▸ **Extract provided**:

───

In the given figure, \(ABCD\) is parallelogram, \(AE ⊥ DC\) and \(CF ⊥ AD\) . If \(AB = 16\; \rm{cm}\), \(AE = 8 \;\rm{cm}\) and \(CF = 10\;\rm{cm}\), find \(AD\).

 

 Video Solution
Areas Of Parallelograms And Triangles
Ex 9.2 | Question 1

Text Solution

What is known?

ABCD is parallelogram \({AE}\bot {DC}\) , and  \({CF}\bot {AD}\) . If \(AB = 16 \,\rm{cm}, AE = 8 \,\rm{cm}\) and \(CF = 10\, \rm{cm}\), find \(AD\).

What is unknown?

Length of \(AD\).

Reasoning:

Area of a parallelogram \(ABCD\)

\[\begin{align}&= CD \!\!\times\!\!{ AE}\,\\&=\,\,{AD}\,\!\!\times\!\!\,{CF}\end{align}\]

Steps:

Given:

\(AB = 16\; \rm{cm}\).

\(AE = 8 \;\rm{cm}\).

\(CF = 10\;\rm{cm}\).

In parallelogram \(ABCD\), \(CD = AB = 16 \;\rm{cm}\)

[Opposite sides of a parallelogram are equal]

We know that,

Area of a parallelogram \(=\) Base \(×\) Corresponding altitude

Therefore, Area of a parallelogram \(\begin{align} {\rm{ABCD =  CD \times AE}}\,{\rm{ = }}\,\,{\rm{AD}}\,\,{\rm{ \times }}\,\,{\rm{CF}}\end{align} \)

───

▸ **Supplied information**:
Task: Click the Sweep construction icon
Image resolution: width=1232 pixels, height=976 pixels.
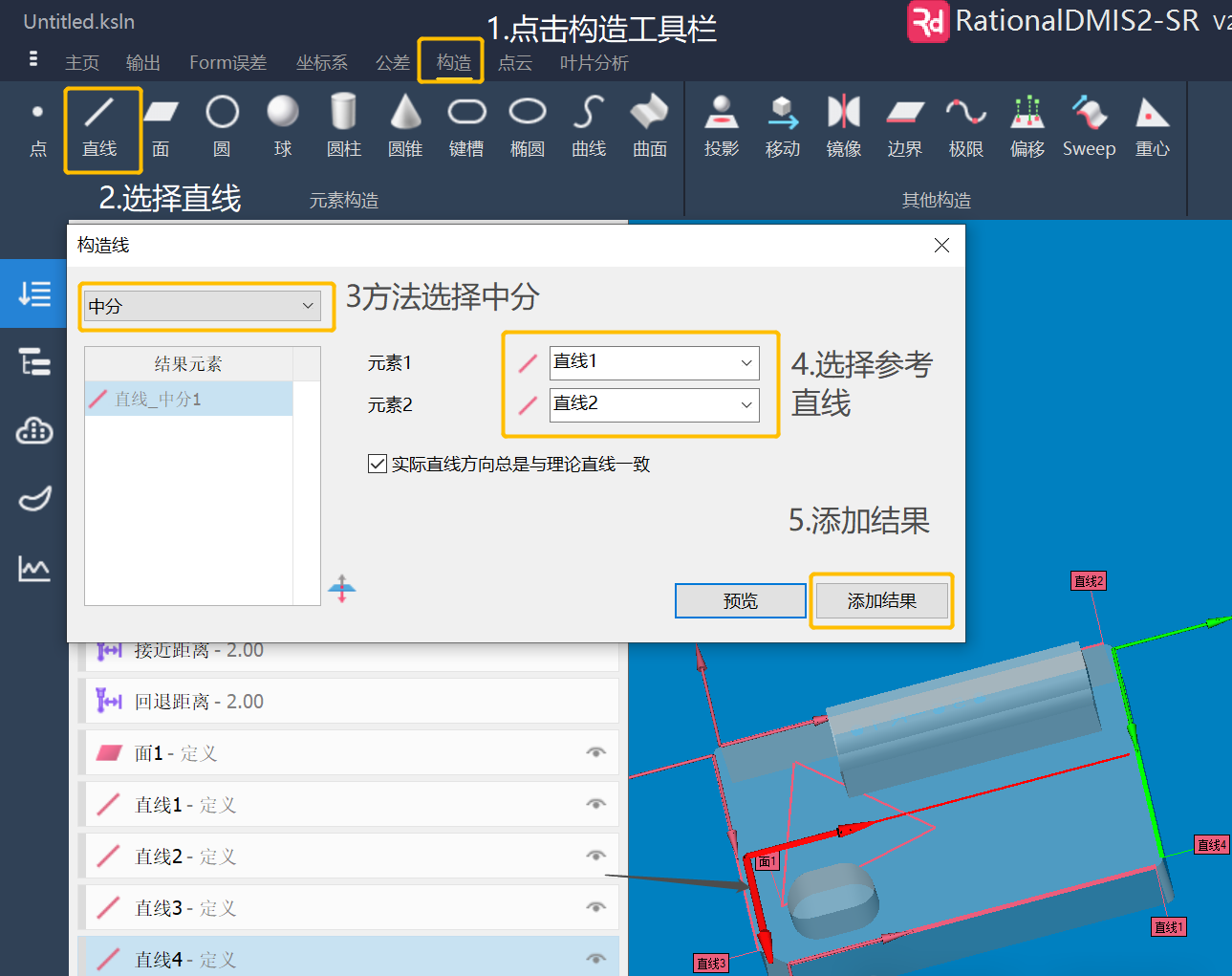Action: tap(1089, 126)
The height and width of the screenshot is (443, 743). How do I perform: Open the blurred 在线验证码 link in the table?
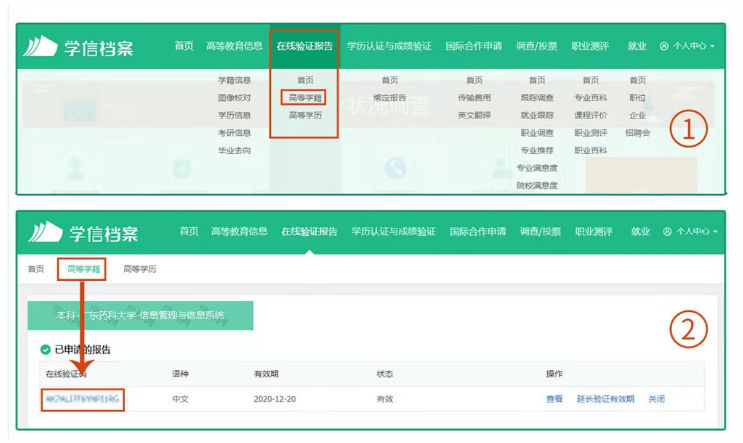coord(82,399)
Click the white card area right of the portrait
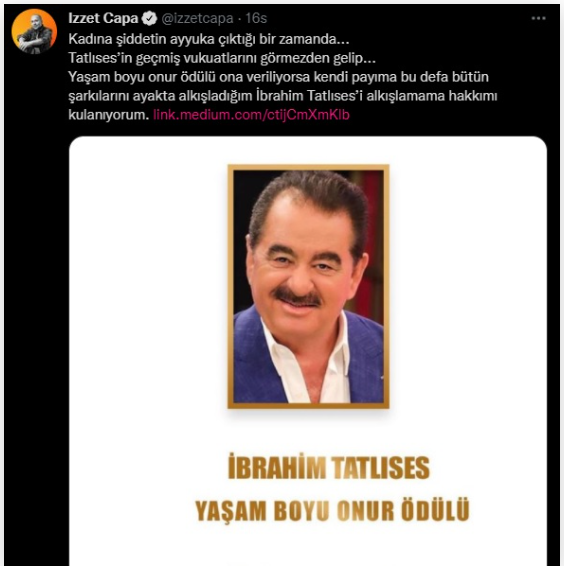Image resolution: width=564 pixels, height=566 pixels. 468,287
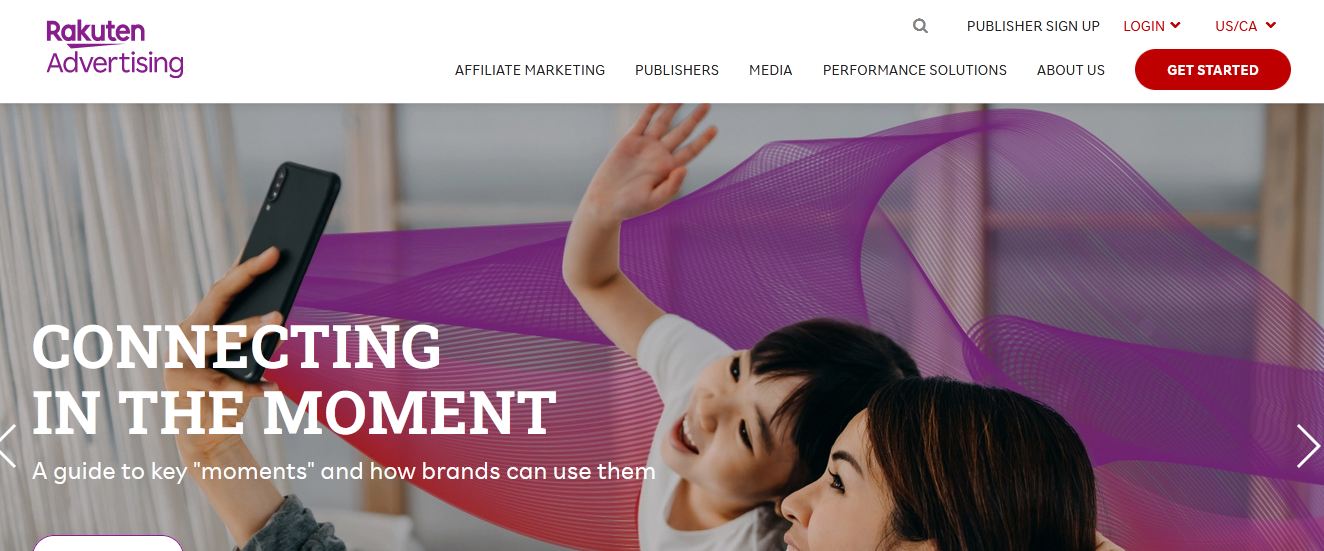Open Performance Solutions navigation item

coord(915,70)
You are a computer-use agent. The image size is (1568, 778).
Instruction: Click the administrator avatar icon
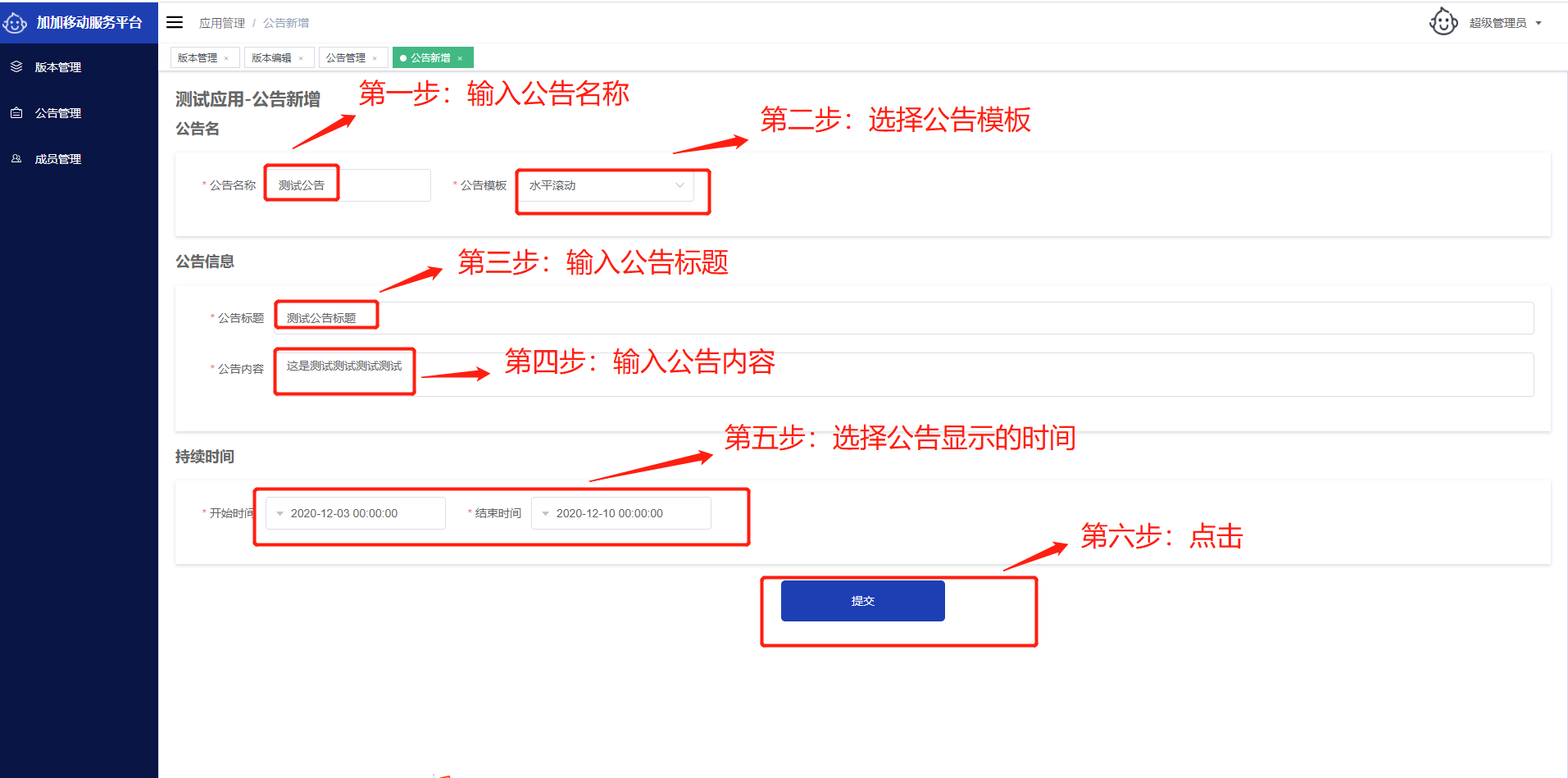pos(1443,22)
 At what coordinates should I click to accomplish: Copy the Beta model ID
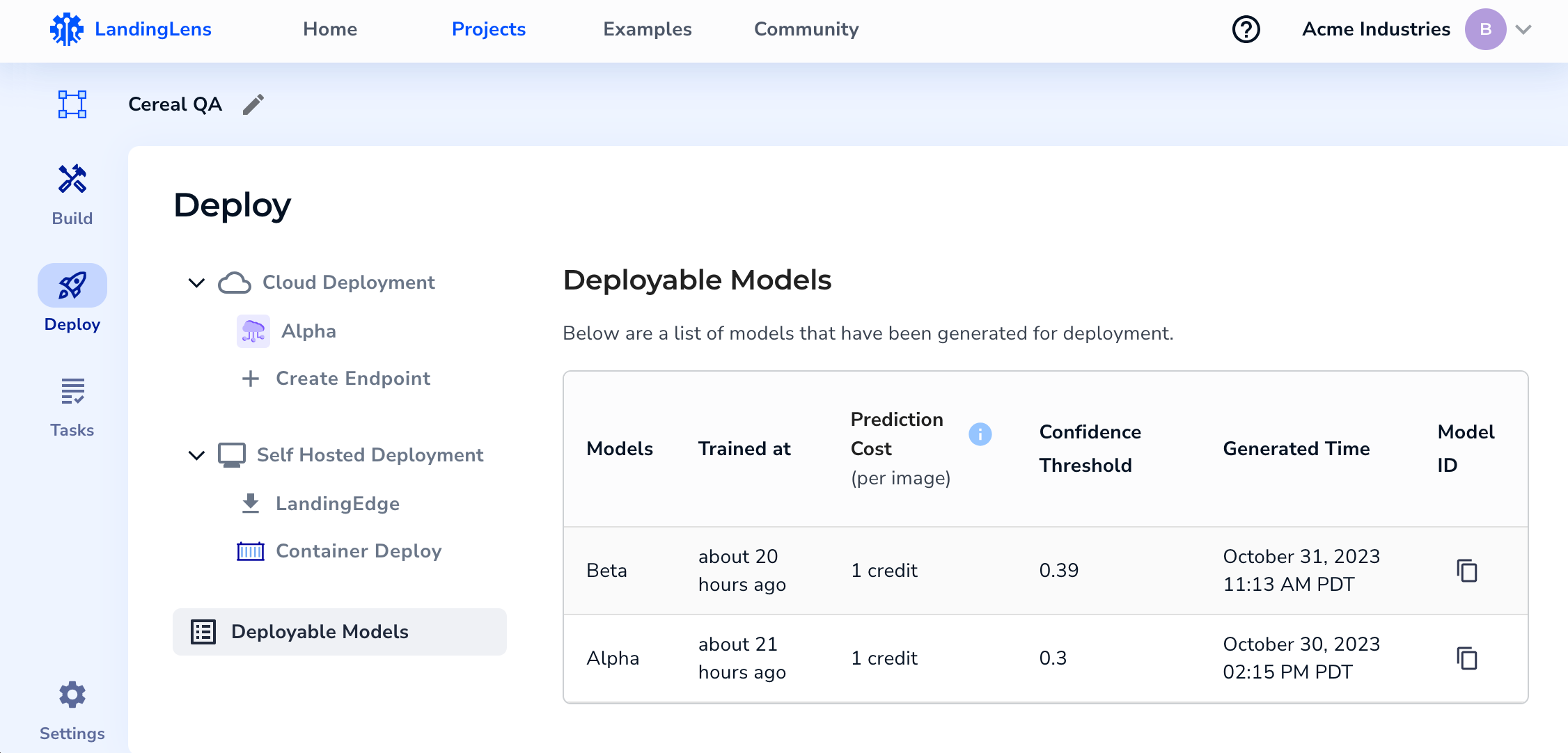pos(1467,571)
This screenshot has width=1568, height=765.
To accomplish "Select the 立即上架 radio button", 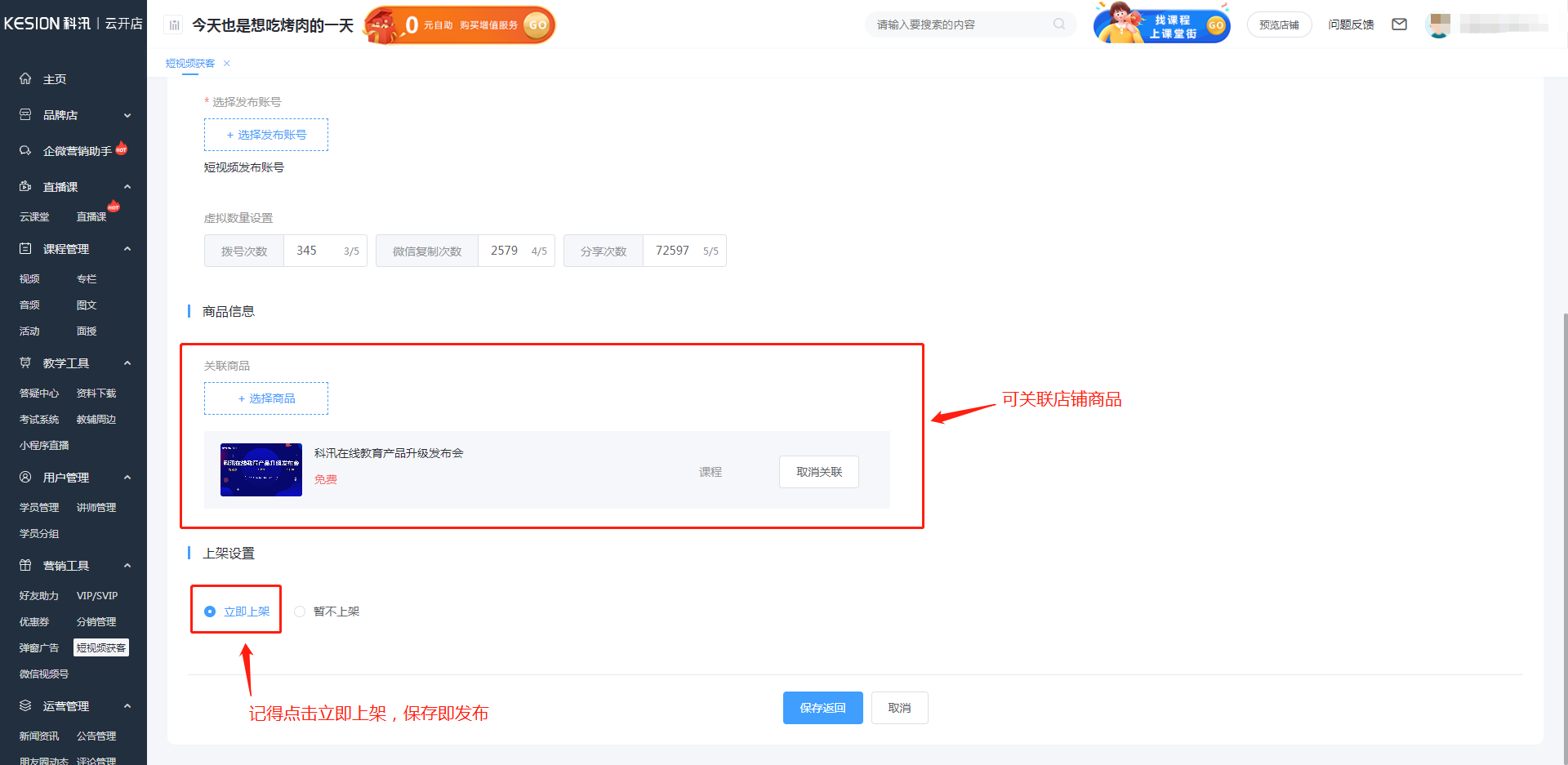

───

▸ **Instruction**:
In the worked solution on the parallelogram, reproduce the passage starting at "What is known?" and ending at "of a parallelogram \(ABCD\)", switching "Length" for "Measure".

▸ **Result of this exercise**:
What is known?

ABCD is parallelogram \({AE}\bot {DC}\) , and  \({CF}\bot {AD}\) . If \(AB = 16 \,\rm{cm}, AE = 8 \,\rm{cm}\) and \(CF = 10\, \rm{cm}\), find \(AD\).

What is unknown?

Measure of \(AD\).

Reasoning:

Area of a parallelogram \(ABCD\)